Given these questions, Charlie invites the room to suggest their topics for this conference. The room is packed, and we get a wide range of ideas offered:
– Is there a need for closed spaces to encourage innovation? Are students in an open classroom willing to speak up the same way they would in an closed, private one?
– What makes a university somehow more trustworthy than a corporation or a government? Given that Harvard is as wealthy, burecratic and labyrinthine as many governments, why are we somehow a locus of openness?
– How do we balance the rights of paying students at a university with the opportunity of sharing knowledge with students of an “open”, virtual university?
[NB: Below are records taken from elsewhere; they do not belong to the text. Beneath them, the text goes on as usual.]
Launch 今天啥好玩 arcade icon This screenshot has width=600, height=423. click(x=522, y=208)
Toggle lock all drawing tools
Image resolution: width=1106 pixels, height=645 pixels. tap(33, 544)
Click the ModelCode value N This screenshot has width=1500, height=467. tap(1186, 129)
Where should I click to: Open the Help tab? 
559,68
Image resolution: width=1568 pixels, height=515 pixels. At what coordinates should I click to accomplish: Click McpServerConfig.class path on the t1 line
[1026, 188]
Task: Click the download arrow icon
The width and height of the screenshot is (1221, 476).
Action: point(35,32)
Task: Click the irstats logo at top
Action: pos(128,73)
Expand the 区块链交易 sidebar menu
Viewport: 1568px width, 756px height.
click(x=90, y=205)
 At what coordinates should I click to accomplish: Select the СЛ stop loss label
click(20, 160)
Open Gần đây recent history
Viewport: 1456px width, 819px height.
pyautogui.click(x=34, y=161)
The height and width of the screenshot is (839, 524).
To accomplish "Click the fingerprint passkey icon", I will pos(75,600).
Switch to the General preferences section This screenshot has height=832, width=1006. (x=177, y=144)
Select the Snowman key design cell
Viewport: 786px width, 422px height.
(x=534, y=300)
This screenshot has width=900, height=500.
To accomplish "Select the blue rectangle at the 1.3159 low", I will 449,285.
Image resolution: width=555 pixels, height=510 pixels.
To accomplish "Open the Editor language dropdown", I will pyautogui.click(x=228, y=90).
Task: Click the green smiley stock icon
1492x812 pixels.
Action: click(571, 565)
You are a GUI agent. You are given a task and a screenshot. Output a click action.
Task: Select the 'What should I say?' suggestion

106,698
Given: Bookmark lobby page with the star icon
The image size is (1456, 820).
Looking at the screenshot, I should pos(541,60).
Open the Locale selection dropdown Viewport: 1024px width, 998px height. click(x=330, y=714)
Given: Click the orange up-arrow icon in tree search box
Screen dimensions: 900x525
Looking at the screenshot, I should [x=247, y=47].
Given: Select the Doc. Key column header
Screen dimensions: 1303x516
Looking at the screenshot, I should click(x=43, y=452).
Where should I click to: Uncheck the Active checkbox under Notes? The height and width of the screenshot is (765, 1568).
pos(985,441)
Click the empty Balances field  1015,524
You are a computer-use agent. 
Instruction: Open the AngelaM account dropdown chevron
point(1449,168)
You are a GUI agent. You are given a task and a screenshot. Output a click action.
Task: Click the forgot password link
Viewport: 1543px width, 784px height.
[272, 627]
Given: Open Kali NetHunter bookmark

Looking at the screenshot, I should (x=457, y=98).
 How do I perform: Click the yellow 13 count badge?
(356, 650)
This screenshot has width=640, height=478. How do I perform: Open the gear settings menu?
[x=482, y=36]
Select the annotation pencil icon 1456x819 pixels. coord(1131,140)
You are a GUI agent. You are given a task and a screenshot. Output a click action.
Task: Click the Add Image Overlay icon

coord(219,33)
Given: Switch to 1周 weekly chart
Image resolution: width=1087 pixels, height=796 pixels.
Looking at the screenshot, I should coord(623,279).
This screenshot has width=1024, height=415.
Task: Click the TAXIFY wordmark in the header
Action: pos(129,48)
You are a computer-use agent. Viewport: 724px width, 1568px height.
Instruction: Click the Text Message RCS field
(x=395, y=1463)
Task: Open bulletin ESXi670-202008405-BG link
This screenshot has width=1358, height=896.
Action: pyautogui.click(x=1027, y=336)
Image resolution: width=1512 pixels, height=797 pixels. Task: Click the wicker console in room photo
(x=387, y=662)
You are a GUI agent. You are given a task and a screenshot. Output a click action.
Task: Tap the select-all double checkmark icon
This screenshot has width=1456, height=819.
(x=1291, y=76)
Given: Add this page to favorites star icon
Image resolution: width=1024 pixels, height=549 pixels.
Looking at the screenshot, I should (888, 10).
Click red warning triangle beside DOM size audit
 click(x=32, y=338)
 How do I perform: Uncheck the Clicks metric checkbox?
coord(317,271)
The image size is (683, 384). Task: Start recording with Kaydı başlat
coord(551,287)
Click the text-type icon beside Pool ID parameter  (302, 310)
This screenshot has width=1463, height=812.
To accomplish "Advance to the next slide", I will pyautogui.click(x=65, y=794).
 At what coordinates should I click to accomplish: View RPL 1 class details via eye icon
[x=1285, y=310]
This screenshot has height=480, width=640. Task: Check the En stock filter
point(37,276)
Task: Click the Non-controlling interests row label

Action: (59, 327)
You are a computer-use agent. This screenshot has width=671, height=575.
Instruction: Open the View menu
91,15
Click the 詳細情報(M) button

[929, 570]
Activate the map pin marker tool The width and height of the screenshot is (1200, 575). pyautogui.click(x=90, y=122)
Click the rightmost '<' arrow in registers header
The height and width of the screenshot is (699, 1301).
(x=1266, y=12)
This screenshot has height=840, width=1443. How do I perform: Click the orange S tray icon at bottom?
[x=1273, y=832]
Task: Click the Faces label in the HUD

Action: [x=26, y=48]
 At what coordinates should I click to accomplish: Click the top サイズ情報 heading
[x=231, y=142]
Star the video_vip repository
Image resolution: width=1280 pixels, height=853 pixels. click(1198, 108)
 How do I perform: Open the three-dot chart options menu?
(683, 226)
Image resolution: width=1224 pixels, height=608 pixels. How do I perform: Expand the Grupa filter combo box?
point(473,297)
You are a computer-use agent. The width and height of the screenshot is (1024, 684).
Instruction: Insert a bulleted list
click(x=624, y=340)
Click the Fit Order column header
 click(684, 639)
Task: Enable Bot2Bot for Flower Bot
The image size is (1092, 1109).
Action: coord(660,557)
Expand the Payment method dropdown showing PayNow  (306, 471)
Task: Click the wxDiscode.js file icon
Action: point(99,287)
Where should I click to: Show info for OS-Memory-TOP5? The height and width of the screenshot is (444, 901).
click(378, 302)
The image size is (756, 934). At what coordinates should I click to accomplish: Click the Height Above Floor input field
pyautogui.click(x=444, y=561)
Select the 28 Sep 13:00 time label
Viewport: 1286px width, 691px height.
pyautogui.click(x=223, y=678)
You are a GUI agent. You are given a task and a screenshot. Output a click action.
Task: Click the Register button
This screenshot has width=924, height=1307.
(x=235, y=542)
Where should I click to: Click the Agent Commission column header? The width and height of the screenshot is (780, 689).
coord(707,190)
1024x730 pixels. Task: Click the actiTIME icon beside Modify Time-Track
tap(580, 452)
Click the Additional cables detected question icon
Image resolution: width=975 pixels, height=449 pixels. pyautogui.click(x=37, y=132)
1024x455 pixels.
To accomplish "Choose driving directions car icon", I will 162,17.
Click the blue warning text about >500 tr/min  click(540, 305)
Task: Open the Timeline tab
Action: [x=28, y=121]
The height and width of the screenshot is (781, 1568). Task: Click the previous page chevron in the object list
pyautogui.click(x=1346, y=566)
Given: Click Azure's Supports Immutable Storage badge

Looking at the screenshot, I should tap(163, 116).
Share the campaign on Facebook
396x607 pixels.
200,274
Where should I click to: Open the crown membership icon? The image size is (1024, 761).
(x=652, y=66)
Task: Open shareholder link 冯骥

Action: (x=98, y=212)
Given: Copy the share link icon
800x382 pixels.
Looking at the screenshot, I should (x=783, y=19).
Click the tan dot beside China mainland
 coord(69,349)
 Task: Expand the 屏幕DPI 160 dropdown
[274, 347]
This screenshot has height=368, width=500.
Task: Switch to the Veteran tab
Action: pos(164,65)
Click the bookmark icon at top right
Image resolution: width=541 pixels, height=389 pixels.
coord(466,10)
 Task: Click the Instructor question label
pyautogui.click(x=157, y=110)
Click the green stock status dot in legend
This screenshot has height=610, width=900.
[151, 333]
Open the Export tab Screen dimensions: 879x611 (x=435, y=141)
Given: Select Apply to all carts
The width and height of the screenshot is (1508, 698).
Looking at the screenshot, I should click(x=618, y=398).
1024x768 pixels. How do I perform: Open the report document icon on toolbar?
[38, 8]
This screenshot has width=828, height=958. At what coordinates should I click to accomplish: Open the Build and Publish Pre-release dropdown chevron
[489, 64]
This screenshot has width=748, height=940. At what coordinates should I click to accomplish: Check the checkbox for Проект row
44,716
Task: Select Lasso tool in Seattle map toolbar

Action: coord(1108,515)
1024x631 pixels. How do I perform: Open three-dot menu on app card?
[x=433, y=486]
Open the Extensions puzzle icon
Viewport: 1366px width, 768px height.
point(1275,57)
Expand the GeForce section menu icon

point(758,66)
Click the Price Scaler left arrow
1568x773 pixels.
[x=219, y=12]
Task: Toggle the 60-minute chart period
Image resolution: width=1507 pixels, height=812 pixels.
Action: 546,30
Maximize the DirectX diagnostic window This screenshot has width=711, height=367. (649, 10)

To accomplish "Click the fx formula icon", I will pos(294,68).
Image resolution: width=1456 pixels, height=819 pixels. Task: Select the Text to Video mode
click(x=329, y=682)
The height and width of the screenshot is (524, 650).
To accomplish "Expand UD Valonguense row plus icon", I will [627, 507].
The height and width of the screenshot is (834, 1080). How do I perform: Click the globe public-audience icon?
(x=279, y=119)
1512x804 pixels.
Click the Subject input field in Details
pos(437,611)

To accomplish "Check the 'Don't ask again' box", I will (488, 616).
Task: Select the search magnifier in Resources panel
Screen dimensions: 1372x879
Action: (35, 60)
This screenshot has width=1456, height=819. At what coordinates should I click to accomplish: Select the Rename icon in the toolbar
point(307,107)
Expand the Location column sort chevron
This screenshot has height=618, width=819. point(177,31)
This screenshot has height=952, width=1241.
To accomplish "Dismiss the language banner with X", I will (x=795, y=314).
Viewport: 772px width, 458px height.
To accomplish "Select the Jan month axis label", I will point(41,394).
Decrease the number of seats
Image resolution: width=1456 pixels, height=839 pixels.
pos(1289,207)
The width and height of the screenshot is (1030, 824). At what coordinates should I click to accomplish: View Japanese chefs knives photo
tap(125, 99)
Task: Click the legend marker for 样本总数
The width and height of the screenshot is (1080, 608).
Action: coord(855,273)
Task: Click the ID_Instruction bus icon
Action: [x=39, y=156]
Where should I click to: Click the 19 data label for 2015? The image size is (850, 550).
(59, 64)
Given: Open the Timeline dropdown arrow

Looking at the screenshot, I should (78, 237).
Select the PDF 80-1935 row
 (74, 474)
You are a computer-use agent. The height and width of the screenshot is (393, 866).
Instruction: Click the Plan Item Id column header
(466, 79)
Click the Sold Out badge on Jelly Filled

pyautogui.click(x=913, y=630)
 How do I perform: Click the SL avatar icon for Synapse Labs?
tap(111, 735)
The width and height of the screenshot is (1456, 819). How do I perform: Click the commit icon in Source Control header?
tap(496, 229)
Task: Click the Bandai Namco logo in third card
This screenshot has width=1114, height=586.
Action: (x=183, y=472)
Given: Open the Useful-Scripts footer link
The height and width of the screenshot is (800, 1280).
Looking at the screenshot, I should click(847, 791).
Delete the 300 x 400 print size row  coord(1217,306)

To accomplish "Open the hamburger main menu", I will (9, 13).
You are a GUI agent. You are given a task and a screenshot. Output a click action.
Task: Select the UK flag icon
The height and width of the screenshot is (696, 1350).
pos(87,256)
– Should all government-funded research go into the public domain?
– Are classnotes a derivative work of the professor’s lecture?
– Given how important email is for university business, are we worried about how insecure and spoofable it is?
– How does openness affect a university’s brand? Is Harvard still Harvard if you can do all the coursework online?
Charlie offers his own question at the end of the brainstorm: Is the deal between Google and universities a good deal for the university world? He’s referring to the deal where Google has agreed to digitize a large portion of Harvard’s library and make the works available to the web via their search engine, and to Harvard as well. Charlie points out that the terms of the deal between Google and Harvard are secret, but that the deals with University of Michigan and the University of California are available online – he’s read the Michigan deal and refers to it as “one of the worst contracts I’ve ever read”.
The question Charlie and many others are asking about the Google deal have to do with whether the terms of the deal open up knowledge, or tether it to a single provider. Charlie wonders, “Can we hand the Golden Disk to Yahoo? “The Michigan deal appears to give rights to the scanned documents to Google and to Michigan, and specifies a fee for making those documents available to a third party, suggesting that we might be able to hand over the disk, but only for a price. This is a real concern to folks who feel like putting this knowledge in Google’s hands gives them disproportionate power… and the notion that the university’s “crown jewels” are subject to a secret agreement is an interesting caution for folks who argue that universities are more open than corporations or governments.
Hoping to provoke me, I suspect, Charlie asks me whether I would support a Harvard project to build “an open source metaverse”. He knows that I’m on record as being skeptical about the hype around the Second Life project. And he’s teaching a class with his daughter this semester which takes place, in part, in Second Life. Taking the bait, I argue (somewhat disingenuously) that there’s an open source alternative to Second Life in Open Croquet, that Charlie’s decision to run a Harvard class in Second Life gives Linden Labs a great deal of free publicity, and that Charlie must be mad to create intellectual property in a format that can’t be freely moved to another server. Hilarity ensues, culminating in Charlie miming his death from my vorpal rhetorical blows and collapsing to the floor.
Basically, my argument was this: because Second Life objects, at present, can only run on the servers created by Linden Labs, Charlie is taking a big risk on a single company by supporting Linden. He could have thrown the weight and prestige of Harvard behind another project like Open Croquet – which, admittedly, is in an early state and has few users – which would benefit from the PR, the user feedback and the content created. Since Croquet is open source, written in Smalltalk and very extensible, it seems to jibe better with Charlie’s arguments about openness and the university than the Second Life platform. I get the sense that Charlie’s pretty sympathetic to this argument – it may be worth seeing if there’s a way to get Harvard to be an early adopter of the Croquet platform.